Stefanik immediately jumped on the fact that Schiff paraphrased the call rather than reading what was in the rough transcript, accusing him of politicizing the investigation into the whistleblower’s complaint.

Republicans even drafted a measure to censure Schiff over the statement, and House Minority Leader Kevin McCarthy (Calif.) signed onto it. Politico reported that they’ll try to force a vote on it when Congress comes back later this month. That won’t be approved by a Democratic-controlled House, but it’s a notably aggressive move from the GOP as they struggle to explain the broader allegations about Trump.

Let’s do a quick fact check on those critiques. Schiff gets the general gist of the call right: Trump says that the United States has been “very good” to Ukraine, and after Ukraine’s president asks for more missiles to defend the country from Russian-backed separatists, Trump says, “I would like you to do us a favor, though.”

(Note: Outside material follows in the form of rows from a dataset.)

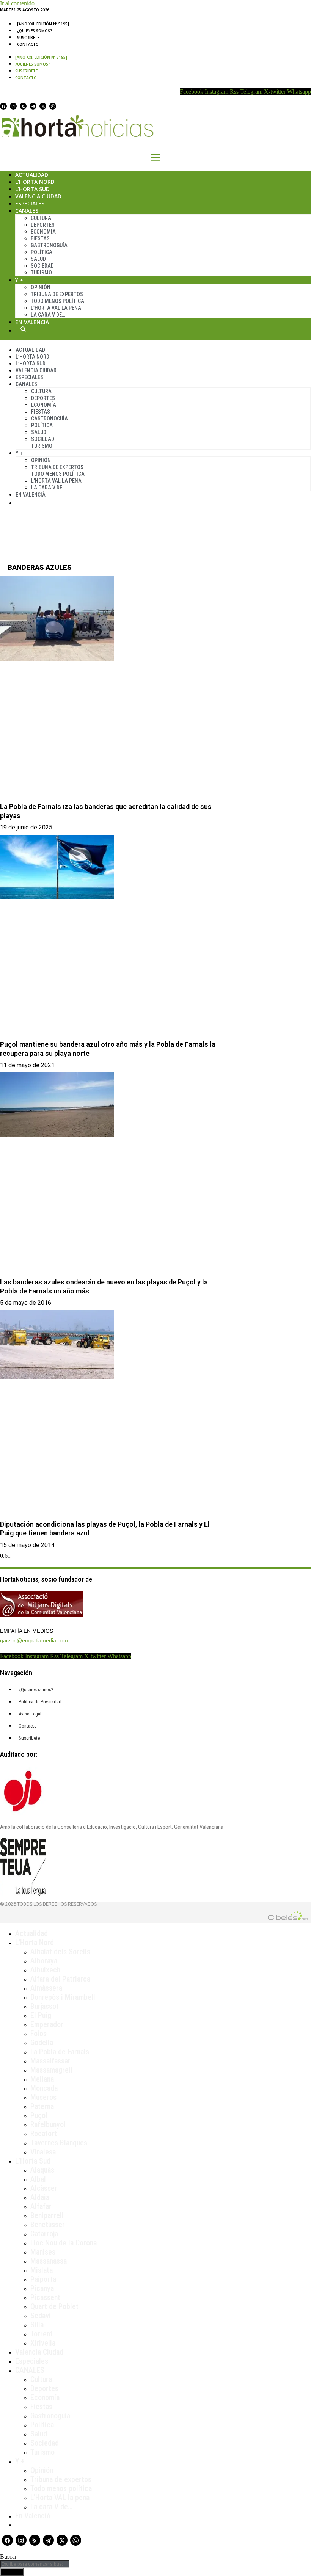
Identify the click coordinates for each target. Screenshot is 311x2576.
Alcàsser (43, 2188)
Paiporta (43, 2279)
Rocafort (43, 2133)
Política (41, 252)
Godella (41, 2042)
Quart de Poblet (54, 2306)
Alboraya (43, 1960)
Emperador (46, 2024)
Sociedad (42, 266)
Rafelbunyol (48, 2124)
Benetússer (47, 2224)
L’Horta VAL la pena (60, 2497)
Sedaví (40, 2315)
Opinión (40, 287)
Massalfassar (50, 2060)
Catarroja (44, 2233)
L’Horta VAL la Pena (56, 308)
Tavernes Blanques (58, 2142)
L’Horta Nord (35, 181)
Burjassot (44, 2006)
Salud (38, 259)
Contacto (28, 44)
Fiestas (40, 238)
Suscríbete (28, 37)
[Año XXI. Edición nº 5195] (43, 24)
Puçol (38, 2115)
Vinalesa (43, 2151)
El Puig (40, 2015)
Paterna (42, 2106)
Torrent (41, 2333)
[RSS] (23, 106)
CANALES (29, 2370)
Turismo (41, 273)
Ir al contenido (17, 3)
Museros (43, 2097)
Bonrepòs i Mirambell (62, 1997)
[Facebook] (3, 106)
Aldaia (39, 2197)
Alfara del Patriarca (60, 1978)
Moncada (44, 2088)
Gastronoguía (49, 245)
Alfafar (41, 2206)
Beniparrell (47, 2215)
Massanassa (48, 2261)
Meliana (42, 2079)
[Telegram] (33, 106)
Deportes (43, 225)
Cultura (41, 218)
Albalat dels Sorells (60, 1951)
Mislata (41, 2270)
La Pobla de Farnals (59, 2051)
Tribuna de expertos (57, 294)
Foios (38, 2033)
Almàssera (46, 1988)
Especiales (29, 203)
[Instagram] (13, 106)
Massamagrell (51, 2069)
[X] (42, 106)
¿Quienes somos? (34, 30)
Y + (19, 280)
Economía (43, 232)
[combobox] (34, 2564)
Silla (37, 2324)
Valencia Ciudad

And depending on how you count it, Trump asks for help digging up dirt on former vice president Joe Biden’s son, Hunter and/or conspiracy theories about a hacked Democratic National Committee server about seven times. And he does tell the Ukrainian president to talk to Trump’s attorney general and personal lawyer — both men we know were traveling the globe for Trump’s political purposes. Then Trump ends the call by saying Attorney General William P. Barr and Trump’s personal attorney, Rudolph W. Giuliani, will call the president of Ukraine.

Paraphrasing is a necessary part of relaying what happens. Journalists do it all the time, aiming to do it to the best of their ability to portray the truth.

But what made Schiff’s decision to paraphrase so perplexing is that the rough transcript of the call he has found so damaging to Trump was right there, willingly released by the White House. All he had to do was read it, rather than risk accusations he was misrepresenting the call by summarizing it.

Rep. Adam Schiff (D-Calif.) on Sept. 26 told reporters the whistleblower claims have given lawmakers “a roadmap” for the impeachment inquiry of Trump. (The Washington Post)

It seems that Schiff wanted to add context (by saying, for example, that Barr has “got the whole weight of law enforcement behind him,” which Trump never said but was certainly implied by the mention of the attorney general’s name.) Still, why put words in his mouth when Trump has his own potentially damaging ones right there?

That being said, Republicans such as Stefanik also misrepresented what Schiff did. Some of the dialogue was fake, and Schiff added a partisan flair to it, but Schiff didn’t egregiously misconstrue things in his recounting. Republican defenders of Trump are the ones asserting Trump said or didn’t say things when the transcript itself shows they are wrong.

Schiff’s problem is this: Trump doesn’t much care about context when bashing his enemies. He’s adept at turning anything he can grasp into a blunt hammer. According to an archive of his tweet by the website, Trump has tweeted about Schiff and his paraphrasing of the call at least half a dozen times in a week. Trump pulls this out when his administration is being criticized for not cooperating with the investigation.

It may not be a fair standard that Schiff has to be held to a much higher level of conduct than the focus of his impeachment investigation. But that’s reality for House Democrats. Trump is often willing to distort or even ignore facts to defend himself. So the last thing Democrats need to do is drop stuff in his lap to use, as Schiff has done these past two weeks.